Fetal alcohol spectrum disorders (FASD) describe neurodevelopmental deficits in children exposed to alcohol in utero. We hypothesized that gestational alcohol significantly alters fetal brain regional protein signature. Pregnant rats were binge-treated with alcohol or pair-fed and nutritionally-controlled. Mass spectrometry identified 1806, 2077, and 1456 quantifiable proteins in the fetal hippocampus, cortex, and cerebellum, respectively. A stronger effect of alcohol exposure on the hippocampal proteome was noted: over 600 hippocampal proteins were significantly (P < .05) altered, including annexin A2, nucleobindin-1, and glypican-4, regulators of cellular growth and developmental morphogenesis. In the cerebellum, cadherin-13, reticulocalbin-2, and ankyrin-2 (axonal growth regulators) were significantly (P < .05) altered; altered cortical proteins were involved in autophagy (endophilin-B1, synaptotagmin-1). Ingenuity analysis identified proteins involved in protein homeostasis, oxidative stress, mitochondrial dysfunction, and mTOR as major pathways in the cortex and hippocampus significantly (P < .05) affected by alcohol. Thus, neurodevelopmental protein changes may directly relate to FASD neuropathology.

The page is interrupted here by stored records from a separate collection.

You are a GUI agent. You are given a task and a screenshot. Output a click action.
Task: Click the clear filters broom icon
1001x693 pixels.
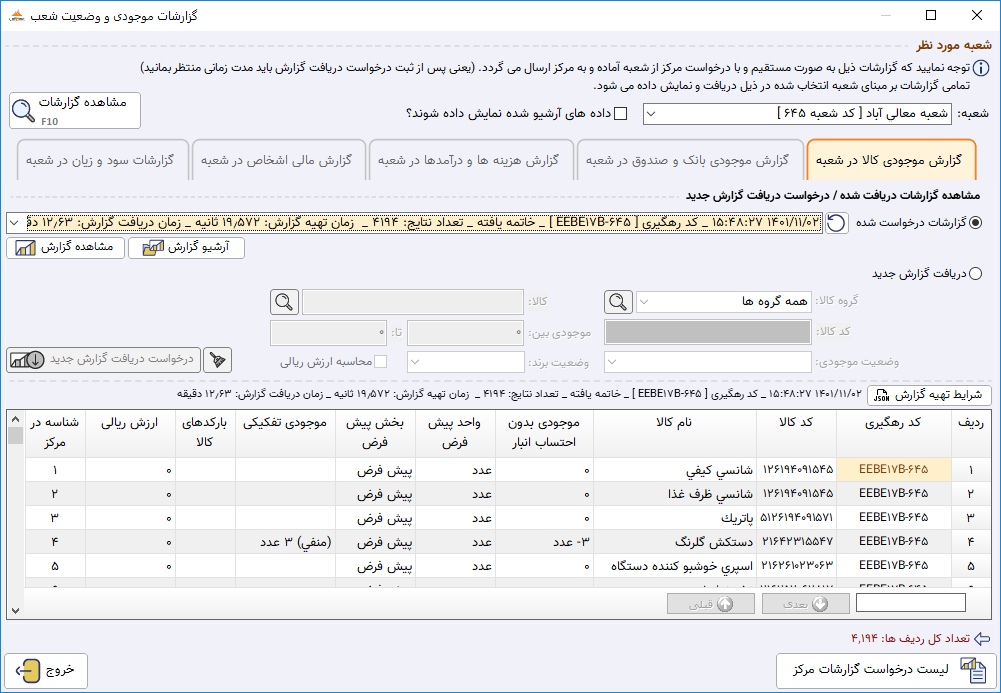pyautogui.click(x=217, y=360)
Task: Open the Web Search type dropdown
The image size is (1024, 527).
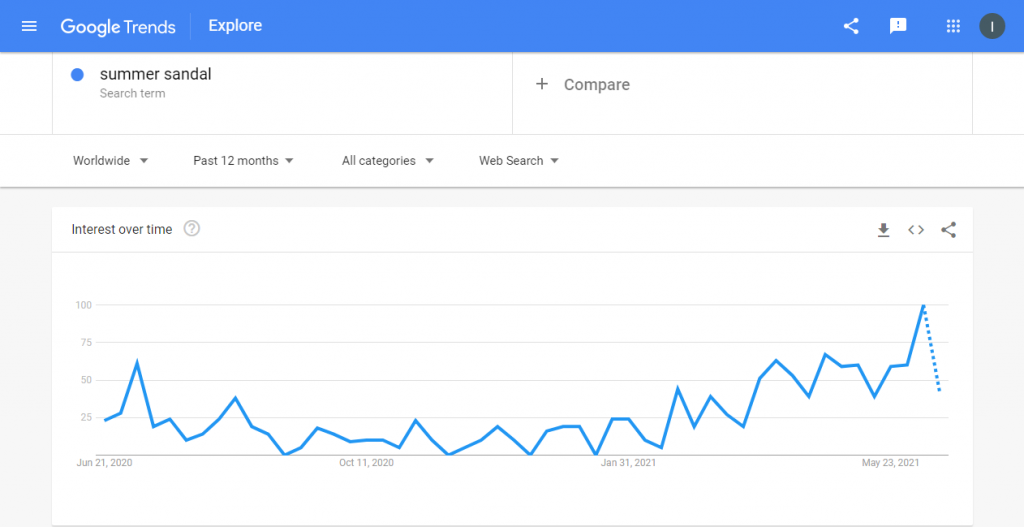Action: point(519,161)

Keywords: Alcohol; FASD; Fetal; Teratology.

Figure 1. Proteomic changes in the fetal hippocampus following prenatal alcohol exposure

(A) Volcano plot of protein abundance and P-values (n = 16 per group) following gestational alcohol exposure, shows the distribution of proteins (T-test P value (log₂)) versus the abundance difference (log₂ (EtOH/Pair-fed control)). Colored dots represent significantly (P < 0.05) upregulated (red) or downregulated (blue) proteins, black lines represent the significance thresholds post multiple comparison correction (Permutation testing; P < 0.05); (B) Functional enrichment analysis of significantly upregulated proteins; (C) INGENUITY pathways analysis (IPA) of canonical pathways altered following gestational alcohol exposure; and (D) IPA of toxicity functions altered following gestational alcohol exposure.

Figure 2. Proteomic changes in the cortex following prenatal alcohol exposure

(A) Volcano plot of cortical proteins abundance and P-values (n = 16 per group) following gestational alcohol exposure. (B) INGENUITY pathway analysis (IPA) of canonical pathways of significantly altered proteins. (C) IPA of toxicity of significantly altered proteins.

Figure 3. Proteomic changes in the cerebellum following prenatal alcohol exposure

(A) Volcano plot of cerebellar proteins abundance and P-values (n = 16 per group) following gestational alcohol exposure; and (B) INGENUITY pathway analysis (IPA) of canonical pathways altered following gestational alcohol exposure.

Figure 4. Venn diagram comparing the number of proteins which are significantly dysregulated in abundance following alcohol-exposed compared to pair-fed control rats across the three brain proteomic analyses

The protein “ras-related protein Rab-21” was found to be dysregulated in all three fetal brain regions after gestational alcohol exposure. Overlapping regions indicate the number of shared significantly altered proteins (EtOH/Pair-fed control) between the respective brain regions.